▸ **Selection**
━━━━━━━━
# Moore Brothers Bottling Co. / St. Louis, Missouri



## bottle-bud (Feb 19, 2019)

Moore Brothers Bottling Company 
1711 N. Spring Avenue
3706 Cote Brilliante
St. Louis, Missouri


                Before Floyd and Paul Moore became the Moore Brothers Bottling Company, I believe they had owned and operated Hy-Rock Beverage Co. The first time I see Hy-Rock mentioned in newspapers is in January of 1933 and the business is located at 2812 Accomac in St. Louis.  Well at first, I presumed that Hy-Rock was part of the American Soda Water Co. who was located at the same address. I dig a little deeper and find that American had moved to Ann Ave. in 1929, so I assume that Floyd and Paul used this location for Hy-Rock Beverage Co.





1935. The next ad links the Moore Brothers to Hy-Rock but the operation has moved to 4141 Minnesota. If this ad did not say “Merry Xmas from Moore Bros.” I may not have been able to link them together.



1936. Hy-Rock Beverage Company has moved again, this time going to 3301 S. Broadway.



Now for some bottles. The first bottle is a 7-ounce Hy-Rock dated 1936.  Next is a 7-ounce Kist,dated 1937 which has Hy-Rock on the bottom of the bottle. Finally, a seltzer that shows both names. Kist was a franchise soda from the Citrus Products Company of Chicago, Illinois. Not sure if Hy-Rock was franchised from somewhere or another. Any help with that would be appreciated.

   



1937. Well, I guess its time to move again and this being the final time. The address of 1711 N. Spring and 3706 Cote Brilliante are for the same building. I googled the addresses and find the building is on the corner of Spring and Cote Brilliante. Why the address changed in directories is anyone’s guess. This ad shows the linkage.



1939. Now known as the Moore Brothers Bottling Company and settled in at a new location Moore is bottling Tom Collins Jr.  This is a soda franchised by Tom Collins Jr. Co. of Cincinnati, Ohio. I do not have a Tom Collins Jr. in my collection but I do have two 12-ounce paper label sodas. Mentioned as being from the Collins Division / Moore Brothers Bottling Co. I am assuming this was from the Tom Collins Jr. Co. Here is an early ad and two bottles dating to around the late 1930’s?? These bottles were full when I got them so I have the original caps. Full bottles have no extra value to me so I usually dump the contents before Idisplay them.
━━━━━━━━
▸ **Aim of the exercise**
Answer from the Moore Brothers bottling post:
(a) At what address was Hy-Rock Beverage Co. located in January 1933?
(b) To what address did Hy-Rock Beverage Company move in 1936?
(c) Which company franchised Kist soda?
Rely only on the Moore Brothers bottling post for your answers.

▸ **Source material**
━━━━━━━━
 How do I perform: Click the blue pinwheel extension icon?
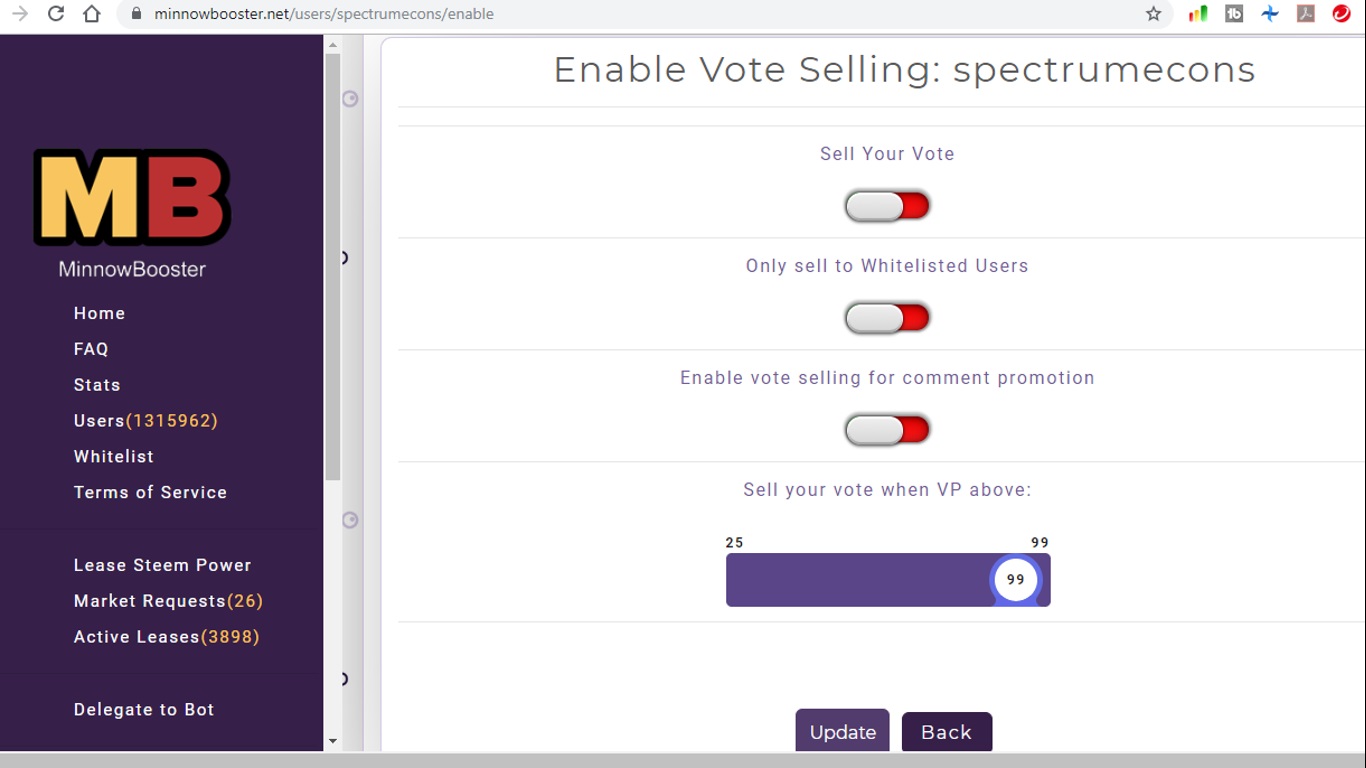pyautogui.click(x=1269, y=14)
━━━━━━━━
▸ **Solution for this problem**
(a) 2812 Accomac in St. Louis
(b) 3301 S. Broadway
(c) The Citrus Products Company of Chicago, Illinois